Confessions of a Frustrated Co-Dependent

WARNING: Confessions of a frustrated co-dependent. Things a child, no matter how old, should ever have to go through.

My mother told my sister last week, “Tell Teri to go to hell and I never want to see her again.” Obviously, intoxicated. This was a result of my discovering she was using a younger family member to drive her to the grocery (where there is a liquor store) and I informed that family member’s parent.

Two days ago she advised a family member she would be “drinking herself to death”. Same old story I’ve heard since I was a kid. Drunken slurs told to me as a child like, “Teri, this life does not matter. I want to be with Jesus. I just want to die. Death is beautiful. If you died I would celebrate. How lucky would that be.” A child. Being told by her mother that she would celebrate her child’s death.

I used to wake up and find my mother standing over me with a butcher knife in her hand. Her eyes would be lifeless. As if she was staring through me. I would cry as silently as possible so as not to startle her. My little sister always found her way into my bed and would wrap herself around me. It was a comfort for both of us.

Today I sit here furious. And bitter. And sad.

She is on another “I haven’t eaten in 3 days. I am no longer taking my medications. I am only going to drink until I die” missions.

I called 911 two days ago when she first threatened to kill herself as we cannot get into her secured building. She turned them away. Today I called her doctor and was advised to have the police accompany the paramedics as they will force her to go with them for a psych eval. Her building social worker called to tell me, that even though she had a “huge bottle of vodka” sitting next to her and a glass filled with it, the police left without taking her. And no paramedics were with them.

So I just printed off the “instructions for filing an emergency guardianship” paperwork. It states a physician must appear before the magistrate in a hearing to justify it is necessary to avoid immediate harm to the ward. I cannot get her to a hospital as she refuses transport.

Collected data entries
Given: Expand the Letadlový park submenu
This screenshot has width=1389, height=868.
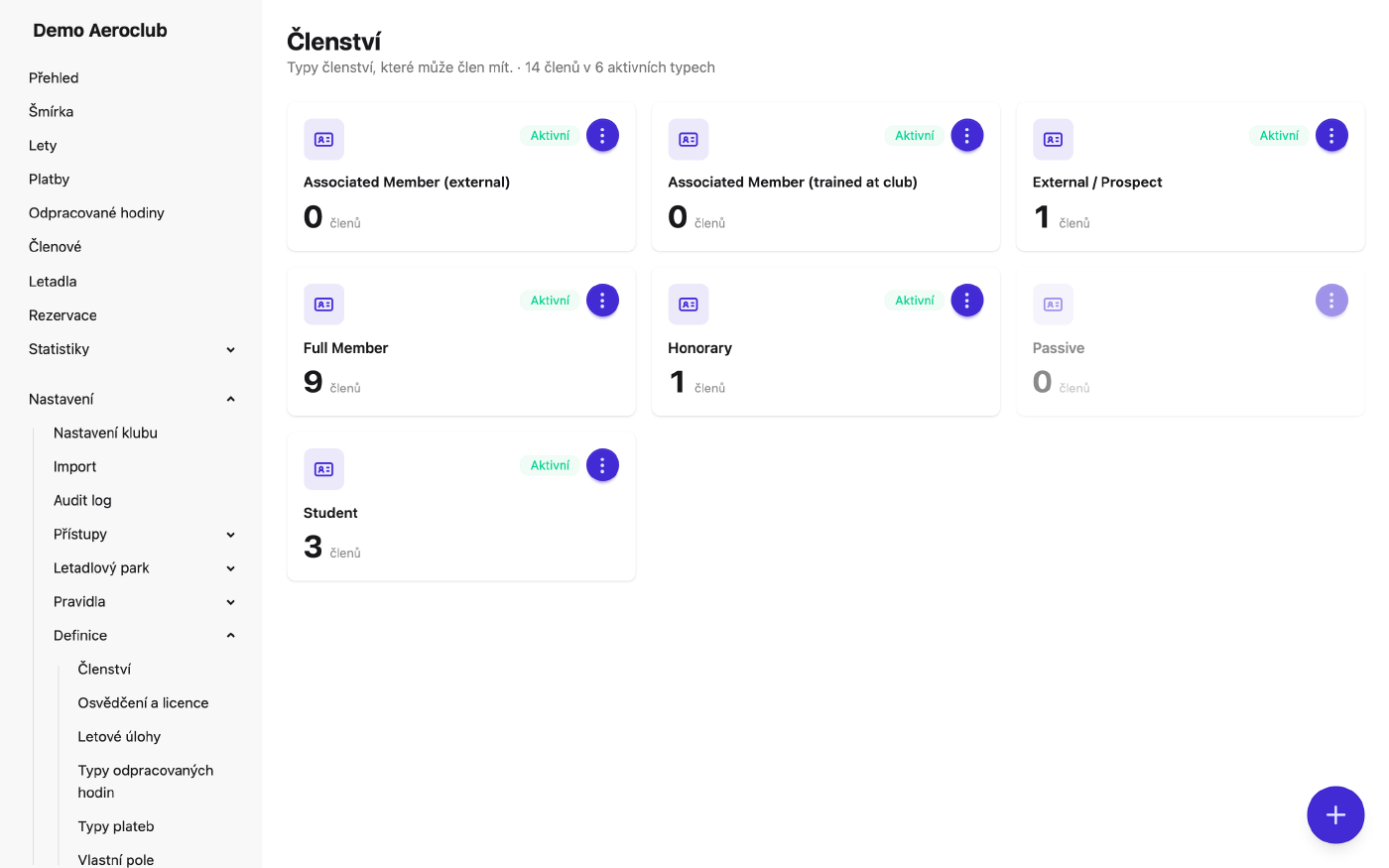Looking at the screenshot, I should pos(144,567).
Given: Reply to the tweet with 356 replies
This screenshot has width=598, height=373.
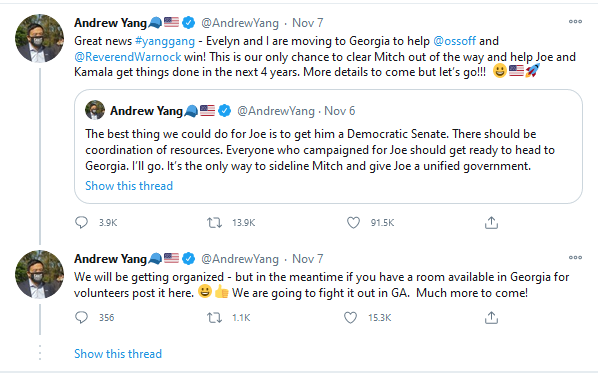Looking at the screenshot, I should click(81, 317).
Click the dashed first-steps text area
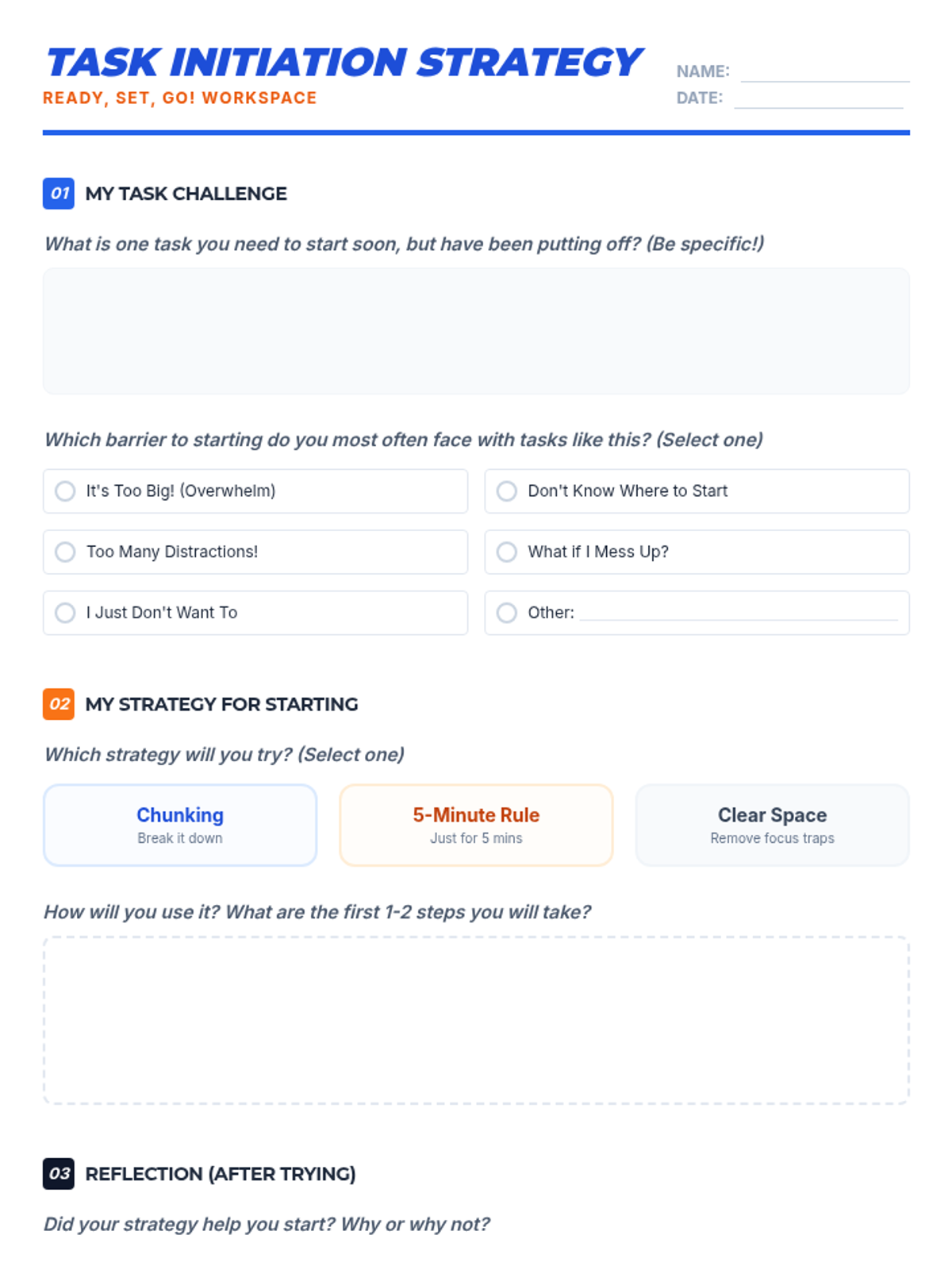 click(476, 1020)
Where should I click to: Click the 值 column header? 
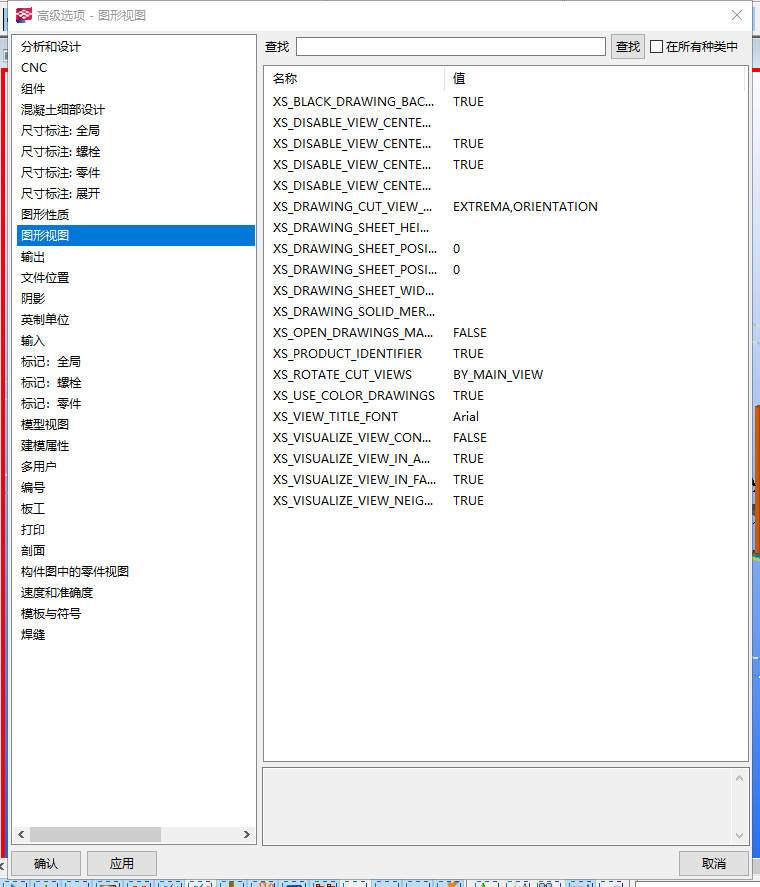click(x=459, y=78)
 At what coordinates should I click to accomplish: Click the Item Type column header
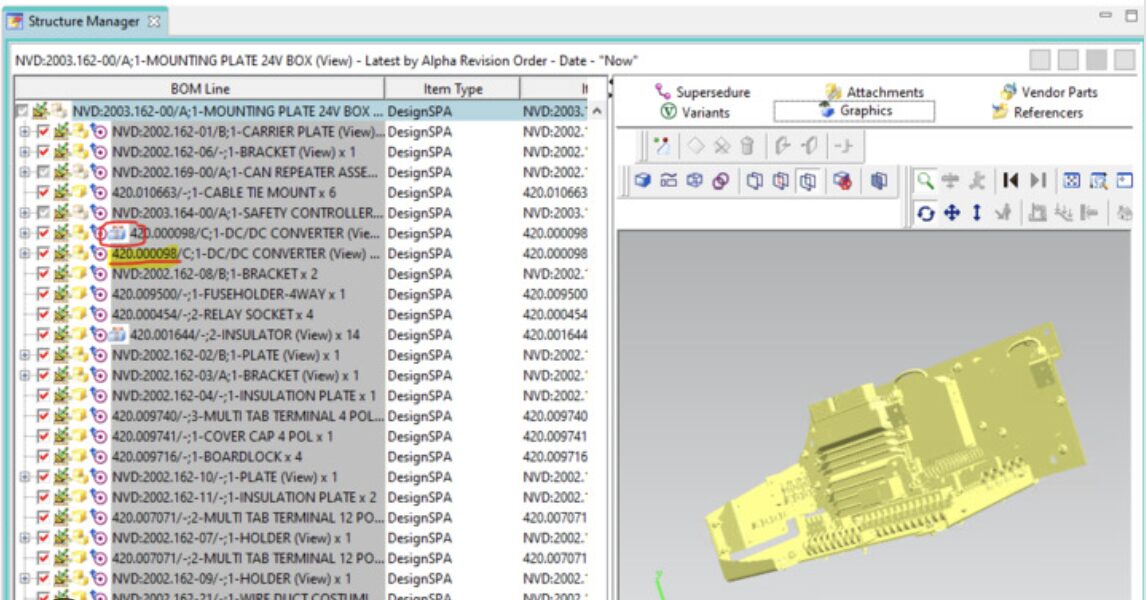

(WORK TO COMPLETE):
Reproduce the whole confessions piece above word for word, from its title to its final sentence. The data has no connection to the text.

(SOLUTION TO THE EXERCISE):
Confessions of a Frustrated Co-Dependent

WARNING: Confessions of a frustrated co-dependent. Things a child, no matter how old, should ever have to go through.

My mother told my sister last week, “Tell Teri to go to hell and I never want to see her again.” Obviously, intoxicated. This was a result of my discovering she was using a younger family member to drive her to the grocery (where there is a liquor store) and I informed that family member’s parent.

Two days ago she advised a family member she would be “drinking herself to death”. Same old story I’ve heard since I was a kid. Drunken slurs told to me as a child like, “Teri, this life does not matter. I want to be with Jesus. I just want to die. Death is beautiful. If you died I would celebrate. How lucky would that be.” A child. Being told by her mother that she would celebrate her child’s death.

I used to wake up and find my mother standing over me with a butcher knife in her hand. Her eyes would be lifeless. As if she was staring through me. I would cry as silently as possible so as not to startle her. My little sister always found her way into my bed and would wrap herself around me. It was a comfort for both of us.

Today I sit here furious. And bitter. And sad.

She is on another “I haven’t eaten in 3 days. I am no longer taking my medications. I am only going to drink until I die” missions.

I called 911 two days ago when she first threatened to kill herself as we cannot get into her secured building. She turned them away. Today I called her doctor and was advised to have the police accompany the paramedics as they will force her to go with them for a psych eval. Her building social worker called to tell me, that even though she had a “huge bottle of vodka” sitting next to her and a glass filled with it, the police left without taking her. And no paramedics were with them.

So I just printed off the “instructions for filing an emergency guardianship” paperwork. It states a physician must appear before the magistrate in a hearing to justify it is necessary to avoid immediate harm to the ward. I cannot get her to a hospital as she refuses transport.